“How do you do it? If my child died I don’t think I could get out of bed again, let alone start a foundation.”
I can’t tell you how many times I’ve been asked some version of that question since I created the Olivia Caldwell Foundation in November 2013. Well meaning people marvel at the super-human strength I must have to be able to run a foundation in honor of my daughter after her death.
But I am going to let you in on a little secret… I am far from a superhero. I don’t have extra strength and her loss has been anything but “easy” on me.
I never got to have the “normal” experience of mothering my only daughter. From a scary, premature birth, to time in the NICU followed by months of supplemental oxygen, Olivia’s start to life wasn’t a simple one. And then just one week after losing her oxygen tank, Olivia was diagnosed with brain cancer at 4 months old.
And unsurprisingly, life after that diagnosis was anything but easy or normal. Our days were filled with a tremendous amount of love and many joy-filled moments, but they also came with a huge amount of doctors appointments, days in the hospital, medications, scans, anxiety, and fear. Cancer took everything that Olivia’s life should have been and ripped it up into a million little pieces.
I was her mother and I would have done anything to keep her alive and to make each moment she had as beautiful as possible; and so throughout the 20 months we had together, I was completely devoted to that little girl. I held her through every single chemo treatment and many nights were spent with her asleep in my arms. I learned how to access her mediport to give her fluids if needed, give her complex medications, and to become an advocate for her at absolutely every turn.
And then it all stopped without warning on October 22, 2013 when my little girl died pretty suddenly, and my whole world stopped spinning. Just 20 months of being Olivia's mother was never going to be enough.
I spent the first few days after her death in complete shock. I felt like I was floating out of my body because this couldn’t possibly be real. I had waited my whole life for a daughter of my own and then she was ripped from me before we even got to live our lives together.

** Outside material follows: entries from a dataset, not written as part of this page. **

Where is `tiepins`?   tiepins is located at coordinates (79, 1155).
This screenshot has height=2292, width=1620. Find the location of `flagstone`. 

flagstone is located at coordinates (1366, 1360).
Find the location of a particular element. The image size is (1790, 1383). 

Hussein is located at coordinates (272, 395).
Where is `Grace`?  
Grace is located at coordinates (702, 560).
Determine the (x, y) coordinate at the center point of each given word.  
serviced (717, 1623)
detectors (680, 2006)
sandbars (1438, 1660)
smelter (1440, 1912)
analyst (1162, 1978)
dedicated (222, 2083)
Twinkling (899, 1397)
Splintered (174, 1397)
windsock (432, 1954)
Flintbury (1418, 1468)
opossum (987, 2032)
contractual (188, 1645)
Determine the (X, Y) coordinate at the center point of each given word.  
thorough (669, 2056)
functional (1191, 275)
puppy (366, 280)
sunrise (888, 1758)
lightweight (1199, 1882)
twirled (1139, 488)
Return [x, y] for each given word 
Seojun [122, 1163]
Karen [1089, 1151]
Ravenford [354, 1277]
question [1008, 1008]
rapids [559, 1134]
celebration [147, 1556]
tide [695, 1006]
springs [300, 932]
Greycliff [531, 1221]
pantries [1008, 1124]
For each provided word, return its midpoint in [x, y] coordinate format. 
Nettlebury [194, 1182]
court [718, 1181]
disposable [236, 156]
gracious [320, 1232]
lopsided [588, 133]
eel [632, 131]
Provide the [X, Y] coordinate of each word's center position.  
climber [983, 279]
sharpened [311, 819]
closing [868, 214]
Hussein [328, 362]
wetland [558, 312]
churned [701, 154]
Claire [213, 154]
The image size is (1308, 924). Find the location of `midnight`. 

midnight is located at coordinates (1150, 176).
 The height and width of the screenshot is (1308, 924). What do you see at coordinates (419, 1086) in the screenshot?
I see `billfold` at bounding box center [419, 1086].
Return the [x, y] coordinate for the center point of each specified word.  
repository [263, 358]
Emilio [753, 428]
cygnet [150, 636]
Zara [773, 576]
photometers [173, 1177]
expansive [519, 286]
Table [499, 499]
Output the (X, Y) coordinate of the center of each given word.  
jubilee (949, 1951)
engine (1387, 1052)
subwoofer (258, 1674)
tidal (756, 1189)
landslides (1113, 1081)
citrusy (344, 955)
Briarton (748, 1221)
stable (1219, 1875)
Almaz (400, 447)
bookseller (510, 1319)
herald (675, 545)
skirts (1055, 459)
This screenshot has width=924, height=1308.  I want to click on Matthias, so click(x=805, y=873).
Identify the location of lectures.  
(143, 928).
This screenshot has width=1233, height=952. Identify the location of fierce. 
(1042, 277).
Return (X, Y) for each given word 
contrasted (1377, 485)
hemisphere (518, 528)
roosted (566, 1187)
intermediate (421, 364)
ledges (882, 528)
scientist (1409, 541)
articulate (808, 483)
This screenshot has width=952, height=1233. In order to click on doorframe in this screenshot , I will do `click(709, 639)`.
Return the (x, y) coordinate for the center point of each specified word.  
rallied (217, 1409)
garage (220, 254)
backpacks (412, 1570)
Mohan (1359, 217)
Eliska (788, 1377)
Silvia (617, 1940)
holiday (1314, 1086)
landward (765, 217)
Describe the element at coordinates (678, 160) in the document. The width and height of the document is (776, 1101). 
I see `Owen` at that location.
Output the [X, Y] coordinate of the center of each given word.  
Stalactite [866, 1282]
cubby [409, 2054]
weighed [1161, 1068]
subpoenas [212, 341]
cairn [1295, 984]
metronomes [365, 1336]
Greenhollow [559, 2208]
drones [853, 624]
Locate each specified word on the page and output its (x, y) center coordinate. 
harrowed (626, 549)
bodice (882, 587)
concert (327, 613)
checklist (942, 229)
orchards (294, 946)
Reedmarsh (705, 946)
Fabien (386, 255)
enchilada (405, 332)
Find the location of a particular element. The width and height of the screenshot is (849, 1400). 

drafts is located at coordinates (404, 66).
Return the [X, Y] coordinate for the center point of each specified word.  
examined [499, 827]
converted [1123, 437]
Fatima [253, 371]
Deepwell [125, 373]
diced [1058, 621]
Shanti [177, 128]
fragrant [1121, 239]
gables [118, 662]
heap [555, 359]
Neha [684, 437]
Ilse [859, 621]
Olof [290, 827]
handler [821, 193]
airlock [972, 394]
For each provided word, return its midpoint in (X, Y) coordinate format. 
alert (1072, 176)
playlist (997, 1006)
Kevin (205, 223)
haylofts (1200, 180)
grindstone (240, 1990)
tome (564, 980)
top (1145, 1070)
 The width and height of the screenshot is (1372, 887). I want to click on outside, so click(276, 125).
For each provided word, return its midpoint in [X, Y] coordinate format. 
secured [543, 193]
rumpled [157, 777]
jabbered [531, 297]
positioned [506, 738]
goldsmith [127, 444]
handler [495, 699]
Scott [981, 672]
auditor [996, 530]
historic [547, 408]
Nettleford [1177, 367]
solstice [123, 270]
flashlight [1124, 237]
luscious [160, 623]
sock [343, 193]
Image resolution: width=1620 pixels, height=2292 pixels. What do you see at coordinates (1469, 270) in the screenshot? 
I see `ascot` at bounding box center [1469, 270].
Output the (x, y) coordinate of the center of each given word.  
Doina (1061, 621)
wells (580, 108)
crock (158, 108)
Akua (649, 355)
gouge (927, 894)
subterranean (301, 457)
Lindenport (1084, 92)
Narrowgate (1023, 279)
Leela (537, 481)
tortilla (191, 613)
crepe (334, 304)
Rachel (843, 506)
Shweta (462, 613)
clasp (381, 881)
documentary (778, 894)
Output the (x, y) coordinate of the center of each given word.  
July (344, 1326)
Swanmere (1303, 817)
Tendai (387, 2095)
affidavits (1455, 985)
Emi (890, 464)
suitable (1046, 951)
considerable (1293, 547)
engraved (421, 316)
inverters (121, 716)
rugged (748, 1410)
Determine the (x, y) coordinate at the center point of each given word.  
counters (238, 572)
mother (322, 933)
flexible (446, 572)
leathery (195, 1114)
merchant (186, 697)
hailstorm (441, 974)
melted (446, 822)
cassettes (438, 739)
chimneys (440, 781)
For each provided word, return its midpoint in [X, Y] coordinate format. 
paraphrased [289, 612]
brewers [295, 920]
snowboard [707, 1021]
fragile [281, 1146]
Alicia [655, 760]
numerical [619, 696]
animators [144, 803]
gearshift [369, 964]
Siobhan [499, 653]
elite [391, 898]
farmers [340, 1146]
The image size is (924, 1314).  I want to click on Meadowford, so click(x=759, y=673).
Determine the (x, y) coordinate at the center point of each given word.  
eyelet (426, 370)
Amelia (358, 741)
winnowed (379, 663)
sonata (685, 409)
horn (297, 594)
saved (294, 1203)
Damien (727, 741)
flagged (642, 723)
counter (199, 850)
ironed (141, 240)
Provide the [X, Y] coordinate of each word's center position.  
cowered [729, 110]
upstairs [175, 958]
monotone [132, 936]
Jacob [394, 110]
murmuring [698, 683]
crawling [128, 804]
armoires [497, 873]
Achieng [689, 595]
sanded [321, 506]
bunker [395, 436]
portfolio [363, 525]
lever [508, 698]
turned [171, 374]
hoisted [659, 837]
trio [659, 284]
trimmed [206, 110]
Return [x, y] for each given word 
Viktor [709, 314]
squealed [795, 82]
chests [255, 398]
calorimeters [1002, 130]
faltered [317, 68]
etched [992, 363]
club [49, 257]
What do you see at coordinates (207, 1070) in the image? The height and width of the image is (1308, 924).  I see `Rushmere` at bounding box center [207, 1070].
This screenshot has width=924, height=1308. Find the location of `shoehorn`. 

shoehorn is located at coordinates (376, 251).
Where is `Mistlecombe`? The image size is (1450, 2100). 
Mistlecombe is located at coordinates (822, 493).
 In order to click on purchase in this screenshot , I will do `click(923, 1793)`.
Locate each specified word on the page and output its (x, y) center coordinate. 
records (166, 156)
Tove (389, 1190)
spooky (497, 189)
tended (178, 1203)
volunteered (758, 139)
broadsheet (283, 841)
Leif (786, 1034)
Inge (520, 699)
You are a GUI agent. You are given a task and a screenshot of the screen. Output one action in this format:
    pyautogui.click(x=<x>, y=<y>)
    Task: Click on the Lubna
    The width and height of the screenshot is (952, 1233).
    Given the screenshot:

But then one day I was praying in the shower, eyes nearly glued shut from all of the tears, when I knew what I was supposed to do. I was never supposed to stop being Olivia’s mommy when she died. I was being called to be her mommy in an entirely different way. And that was the day the Olivia Caldwell Foundation was born.
The steps to creating the foundation happened quickly, but running it over the years has been anything but easy. I miss my daughter with my entire being. Even nearly 8 years later there are times my entire soul aches for her and it is exceptionally hard to get out of bed in the morning. But what keeps me going is knowing that I get to spend every day still being Olivia’s mom; that role just looks different now.
Instead of spending my days at the hospital with my daughter or navigating through appointments, I spend my days fighting to ensure no other family has to go through those experiences alone thanks to our Patient Advocate. I also fight to bring better access to pediatric care in Wyoming so more families can receive the best care for their medically complex child without having to travel to Denver constantly.
I will also always fight with everything I have to make it possible so the next child that’s diagnosed with cancer doesn’t have to lose their life. As bittersweet as it is for me, Olivia’s legacy through OCF has already done just that for other children who receive the same brain cancer diagnosis she did. This happened when our research team identified an effective oral treatment a few years ago for that specific subtype of cancer.
So how did I do it? How did I have the strength to create a foundation so soon after my daughter’s death and to keep running it years later? To me there wasn’t really a choice not to. I didn’t choose to have my daughter get cancer or to have it take her life. But I will always choose to keep being her mom in whatever tangible way I can, and to make sure my daughter is never forgotten even though she only had a short 20 months to live here with me.